Bien que les bactéries soient associées à la polyarthrite rhumatoïde, les chercheurs tiennent à préciser qu’il n’existe aucune preuve que cela soit contagieux.
Lucy Donaldson, directrice de la recherche et des renseignements sur la santé chez Versus Arthritis, a déclaré : « Chez Versus Arthritis, nous saluons les résultats de cette étude qui pourrait donner aux cliniciens du futur une fenêtre d'opportunité cruciale pour retarder – ou même prévenir – l'apparition de polyarthrite rhumatoïde. Ce succès témoigne du dévouement des chercheurs britanniques qui travaillent à personnaliser le traitement et à prévenir les maladies chroniques qui ont des impacts significatifs sur la capacité d'une personne à travailler, à élever une famille et à vivre de manière indépendante.
Des années de préparation
La recherche a été réalisée en collaboration avec le centre de recherche biomédicale de Leeds de l'Institut national de recherche en santé, sous les thèmes de recherche de la résistance et des infections aux antimicrobiens et des maladies musculo-squelettiques.

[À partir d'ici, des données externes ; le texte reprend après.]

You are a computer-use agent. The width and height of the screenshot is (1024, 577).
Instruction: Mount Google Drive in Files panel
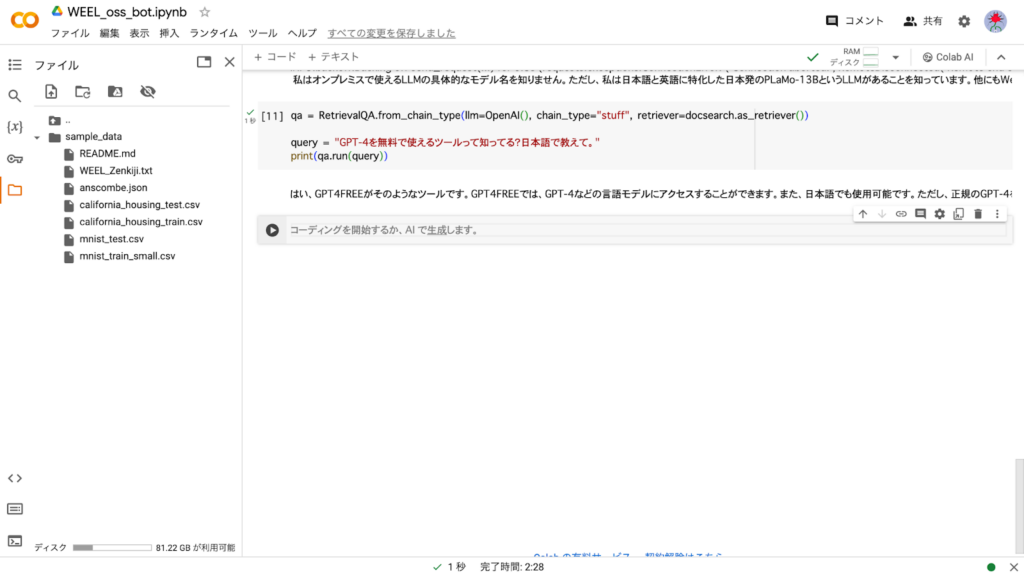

Le Leeds Teaching Hospitals NHS Trust, Versus Arthritis et Leeds Hospitals Charity étaient également partenaires du projet. Les patients de l'hôpital Chapel Allerton ont contribué à concevoir la recherche afin de faciliter l'échantillonnage des selles pour les participants.
L’étude a initialement pris en compte les données de 124 personnes présentant des taux élevés de CCP+, un anticorps qui attaque les cellules saines du sang, ce qui indique un risque de développer une polyarthrite rhumatoïde. Les chercheurs ont comparé leurs échantillons à 22 personnes en bonne santé et à sept personnes ayant reçu un nouveau diagnostic de polyarthrite rhumatoïde.
Les résultats de ce groupe plus large ont montré que le microbiome intestinal était moins diversifié dans le groupe à risque que dans le groupe témoin en bonne santé.
L'étude longitudinale, qui a pris des échantillons de 19 patients sur 15 mois, a révélé les changements dans les bactéries dix mois avant la progression vers la polyarthrite rhumatoïde.
L'équipe de recherche de Leeds va maintenant effectuer une analyse des traitements qui ont déjà été testés, pour éclairer les futurs tests de traitements à ce point d'intervention potentiel de dix mois.